View Single Post
07-01-20, 04:15 AM   #12
kurapica.igas
A Chromatic Dragonspawn
Join Date: Aug 2011
Posts: 152
Originally Posted by LudiusMaximus View Post
Wow, this sounds amazing. I cannot even begin to understand how this works.
I mean you somehow have to "pass the execution around" (like SDPhantom said) from frame to frame, right? So when WoW is running at 120 FPS you do less lua executions per frame than when it is running at 60 FPS? How does your framework estimate how many lua executions "fit" into one frame, before the FPS would drop??
Task an example:

Lua Code:
  1. Scorpio "ScorpioTest" ""
  2.  
  3. __Async__()
  4. __SlashCmd__ "sct" "start"  -- use `/sct start` to start the process
  5. function bigCycle()
  6.     local time = GetTime()
  7.     local prev = 0
  8.     for i = 1, 10^7 do
  9.         if i%10 == 0 then
  10.             Continue() -- The frame will freeze if miss this
  11.  
  12.             if time ~= GetTime() then
  13.                 -- Means the thread is resumed in the next frame OnUpdate
  14.                 time = GetTime()
  15.  
  16.                 -- Here is the current time and the cycle count of the previous phase
  17.                 -- On my laptop(i7-9750H), it's about 14600(10 level) or 20000(1 level)
  18.                 print(time, i - prev)
  19.                 prev = i
  20.             end
  21.         end
  22.     end
  23. end

Dont' mind the __SlashCmd__, it means use command "/sct start" to call the function bigCycle, the __Async__ means the function will be processed in a coroutine, there are many ways to simple code like this.

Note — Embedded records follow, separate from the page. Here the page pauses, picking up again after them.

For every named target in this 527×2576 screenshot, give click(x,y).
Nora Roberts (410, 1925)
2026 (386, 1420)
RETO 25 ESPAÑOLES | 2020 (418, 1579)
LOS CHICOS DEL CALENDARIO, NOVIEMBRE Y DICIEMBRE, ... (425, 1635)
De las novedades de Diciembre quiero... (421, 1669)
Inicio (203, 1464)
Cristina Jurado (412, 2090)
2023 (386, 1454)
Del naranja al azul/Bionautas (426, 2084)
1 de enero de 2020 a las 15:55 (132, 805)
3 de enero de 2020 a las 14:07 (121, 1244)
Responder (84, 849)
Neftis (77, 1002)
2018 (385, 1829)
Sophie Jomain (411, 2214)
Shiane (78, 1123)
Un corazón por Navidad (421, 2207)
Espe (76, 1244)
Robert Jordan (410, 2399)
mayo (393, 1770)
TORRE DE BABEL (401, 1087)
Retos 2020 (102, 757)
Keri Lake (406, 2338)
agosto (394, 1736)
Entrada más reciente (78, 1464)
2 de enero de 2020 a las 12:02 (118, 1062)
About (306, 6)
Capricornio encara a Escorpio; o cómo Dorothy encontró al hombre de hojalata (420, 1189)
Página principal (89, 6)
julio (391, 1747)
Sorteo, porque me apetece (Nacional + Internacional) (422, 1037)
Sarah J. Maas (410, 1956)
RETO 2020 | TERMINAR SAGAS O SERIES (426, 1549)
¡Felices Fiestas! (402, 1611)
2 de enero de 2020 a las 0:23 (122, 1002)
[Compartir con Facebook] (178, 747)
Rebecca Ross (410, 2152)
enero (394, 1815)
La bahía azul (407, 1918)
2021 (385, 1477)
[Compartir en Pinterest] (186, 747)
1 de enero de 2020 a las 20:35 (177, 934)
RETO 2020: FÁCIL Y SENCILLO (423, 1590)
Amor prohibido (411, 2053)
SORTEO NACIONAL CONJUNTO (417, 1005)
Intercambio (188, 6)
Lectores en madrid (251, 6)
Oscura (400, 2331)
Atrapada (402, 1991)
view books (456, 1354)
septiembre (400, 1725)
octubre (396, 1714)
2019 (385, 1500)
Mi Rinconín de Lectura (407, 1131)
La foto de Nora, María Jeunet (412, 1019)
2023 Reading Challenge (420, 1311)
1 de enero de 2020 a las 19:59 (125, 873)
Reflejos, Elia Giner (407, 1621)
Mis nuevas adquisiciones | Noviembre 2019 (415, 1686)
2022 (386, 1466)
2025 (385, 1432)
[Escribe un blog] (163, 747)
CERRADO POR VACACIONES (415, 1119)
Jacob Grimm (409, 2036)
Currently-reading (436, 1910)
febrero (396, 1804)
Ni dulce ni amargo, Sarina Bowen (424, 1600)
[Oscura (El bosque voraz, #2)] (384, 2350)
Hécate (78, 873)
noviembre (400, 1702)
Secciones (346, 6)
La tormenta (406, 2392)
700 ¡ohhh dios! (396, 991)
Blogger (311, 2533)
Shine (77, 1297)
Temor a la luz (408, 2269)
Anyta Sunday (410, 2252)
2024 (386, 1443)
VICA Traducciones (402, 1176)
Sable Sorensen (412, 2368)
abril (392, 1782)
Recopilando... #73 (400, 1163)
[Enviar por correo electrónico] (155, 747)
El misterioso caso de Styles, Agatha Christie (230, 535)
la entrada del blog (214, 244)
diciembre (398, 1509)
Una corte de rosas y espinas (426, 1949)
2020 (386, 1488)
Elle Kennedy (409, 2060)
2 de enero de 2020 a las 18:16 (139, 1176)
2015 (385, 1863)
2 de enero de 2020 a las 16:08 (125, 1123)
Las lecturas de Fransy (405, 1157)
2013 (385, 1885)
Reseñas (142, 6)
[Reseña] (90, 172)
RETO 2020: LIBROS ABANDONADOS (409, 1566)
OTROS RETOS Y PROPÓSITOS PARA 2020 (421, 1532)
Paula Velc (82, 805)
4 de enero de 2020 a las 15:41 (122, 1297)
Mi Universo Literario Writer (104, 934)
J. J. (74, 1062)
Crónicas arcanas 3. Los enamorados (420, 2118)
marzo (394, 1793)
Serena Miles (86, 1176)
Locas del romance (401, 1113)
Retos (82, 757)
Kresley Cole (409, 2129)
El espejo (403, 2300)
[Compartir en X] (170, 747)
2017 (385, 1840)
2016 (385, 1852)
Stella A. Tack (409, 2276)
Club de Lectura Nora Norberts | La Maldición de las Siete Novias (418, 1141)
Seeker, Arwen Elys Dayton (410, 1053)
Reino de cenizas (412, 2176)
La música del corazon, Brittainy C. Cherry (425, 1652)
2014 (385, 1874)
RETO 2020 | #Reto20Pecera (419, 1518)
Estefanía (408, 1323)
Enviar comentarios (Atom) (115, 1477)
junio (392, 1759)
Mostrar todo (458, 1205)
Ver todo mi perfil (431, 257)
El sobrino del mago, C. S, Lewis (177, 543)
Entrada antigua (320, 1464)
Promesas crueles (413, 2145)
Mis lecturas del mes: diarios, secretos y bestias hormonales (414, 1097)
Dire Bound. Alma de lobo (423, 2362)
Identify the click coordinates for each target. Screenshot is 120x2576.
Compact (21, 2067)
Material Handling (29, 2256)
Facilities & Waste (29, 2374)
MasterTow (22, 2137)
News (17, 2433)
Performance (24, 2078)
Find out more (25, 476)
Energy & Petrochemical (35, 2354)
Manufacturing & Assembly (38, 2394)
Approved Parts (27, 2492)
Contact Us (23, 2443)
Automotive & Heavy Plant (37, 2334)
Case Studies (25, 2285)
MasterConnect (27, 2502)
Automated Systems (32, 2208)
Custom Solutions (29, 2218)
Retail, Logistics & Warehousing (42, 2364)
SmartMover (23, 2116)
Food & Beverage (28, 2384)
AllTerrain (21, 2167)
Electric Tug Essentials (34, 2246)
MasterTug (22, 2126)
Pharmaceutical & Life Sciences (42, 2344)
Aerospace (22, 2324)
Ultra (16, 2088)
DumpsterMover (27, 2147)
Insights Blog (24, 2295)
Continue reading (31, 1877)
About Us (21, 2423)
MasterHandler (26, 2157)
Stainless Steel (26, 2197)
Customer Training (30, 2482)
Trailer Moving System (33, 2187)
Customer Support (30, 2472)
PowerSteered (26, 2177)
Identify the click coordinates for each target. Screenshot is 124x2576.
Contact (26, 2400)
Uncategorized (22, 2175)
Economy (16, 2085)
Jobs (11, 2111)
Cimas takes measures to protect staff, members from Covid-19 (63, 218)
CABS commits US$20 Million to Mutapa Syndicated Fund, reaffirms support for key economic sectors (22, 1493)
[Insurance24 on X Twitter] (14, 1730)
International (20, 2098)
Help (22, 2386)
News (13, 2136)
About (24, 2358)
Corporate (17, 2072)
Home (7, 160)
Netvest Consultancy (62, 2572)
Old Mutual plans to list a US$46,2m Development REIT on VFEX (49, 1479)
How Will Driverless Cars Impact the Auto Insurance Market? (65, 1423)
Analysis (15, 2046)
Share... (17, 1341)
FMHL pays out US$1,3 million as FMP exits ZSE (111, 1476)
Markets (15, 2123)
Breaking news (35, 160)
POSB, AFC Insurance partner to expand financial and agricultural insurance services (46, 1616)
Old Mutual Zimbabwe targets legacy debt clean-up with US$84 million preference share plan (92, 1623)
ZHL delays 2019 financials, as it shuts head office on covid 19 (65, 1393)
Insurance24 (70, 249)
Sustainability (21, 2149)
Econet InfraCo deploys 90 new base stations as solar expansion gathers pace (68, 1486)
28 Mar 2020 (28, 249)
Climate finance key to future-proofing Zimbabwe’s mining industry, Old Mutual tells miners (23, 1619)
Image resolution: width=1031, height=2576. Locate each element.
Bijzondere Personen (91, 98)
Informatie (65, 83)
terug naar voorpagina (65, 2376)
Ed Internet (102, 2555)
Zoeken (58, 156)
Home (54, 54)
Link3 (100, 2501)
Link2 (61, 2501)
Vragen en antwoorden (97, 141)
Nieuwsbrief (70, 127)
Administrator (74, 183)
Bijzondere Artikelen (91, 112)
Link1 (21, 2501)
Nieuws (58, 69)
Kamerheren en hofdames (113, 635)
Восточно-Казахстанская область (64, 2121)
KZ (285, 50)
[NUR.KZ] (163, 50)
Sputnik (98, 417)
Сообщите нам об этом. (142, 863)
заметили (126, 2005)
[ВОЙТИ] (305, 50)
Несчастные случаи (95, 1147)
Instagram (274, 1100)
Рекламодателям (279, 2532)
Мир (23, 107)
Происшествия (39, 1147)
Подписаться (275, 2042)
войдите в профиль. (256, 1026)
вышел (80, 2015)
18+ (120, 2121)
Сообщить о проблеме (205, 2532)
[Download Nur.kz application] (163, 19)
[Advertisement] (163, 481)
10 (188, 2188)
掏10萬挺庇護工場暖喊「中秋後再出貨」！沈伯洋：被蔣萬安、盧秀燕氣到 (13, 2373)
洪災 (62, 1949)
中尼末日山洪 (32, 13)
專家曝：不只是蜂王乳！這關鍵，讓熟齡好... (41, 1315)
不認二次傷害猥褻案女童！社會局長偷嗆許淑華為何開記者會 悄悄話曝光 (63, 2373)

The blz provide the debugprofilestop, so we can mesaure the cost of code in one frame(The GetTime() can't do that, since it won't change the result during one frame)

The core part in the example is the Continue API provided by the Scorpio. It'll yield the coroutine, queue it to a high priority task list. So the code is stopped, the task schedule system will check if there is still enough time in one frame, if it's has, the system will check the task list, and resume each task one by one until there is no task or not enough time.

The time limit for one frame is calcluated by the fps, it is less in 120 hz game than the 60hz(but normally the CPU is more powerful in the 120 Hz hardware platform).

The system will also try to calcuate the average cost of the codes(from resume to the yield, since many codes doesn't finish in one frame), so if there is too many tasks, the task system will try to get more time to reduce the amount of the tasks, but with a max time limit, the fps dropping could be unnoticeable, we still can change the max time limit to make sure no fps dropping.

So to dot it, we need a task schedule system to manage the time and resume the tasks, and several async APIs like the Continue, Delay and etc to queue the tasks into the schedule system, so we can manage them no matter where and how the code works.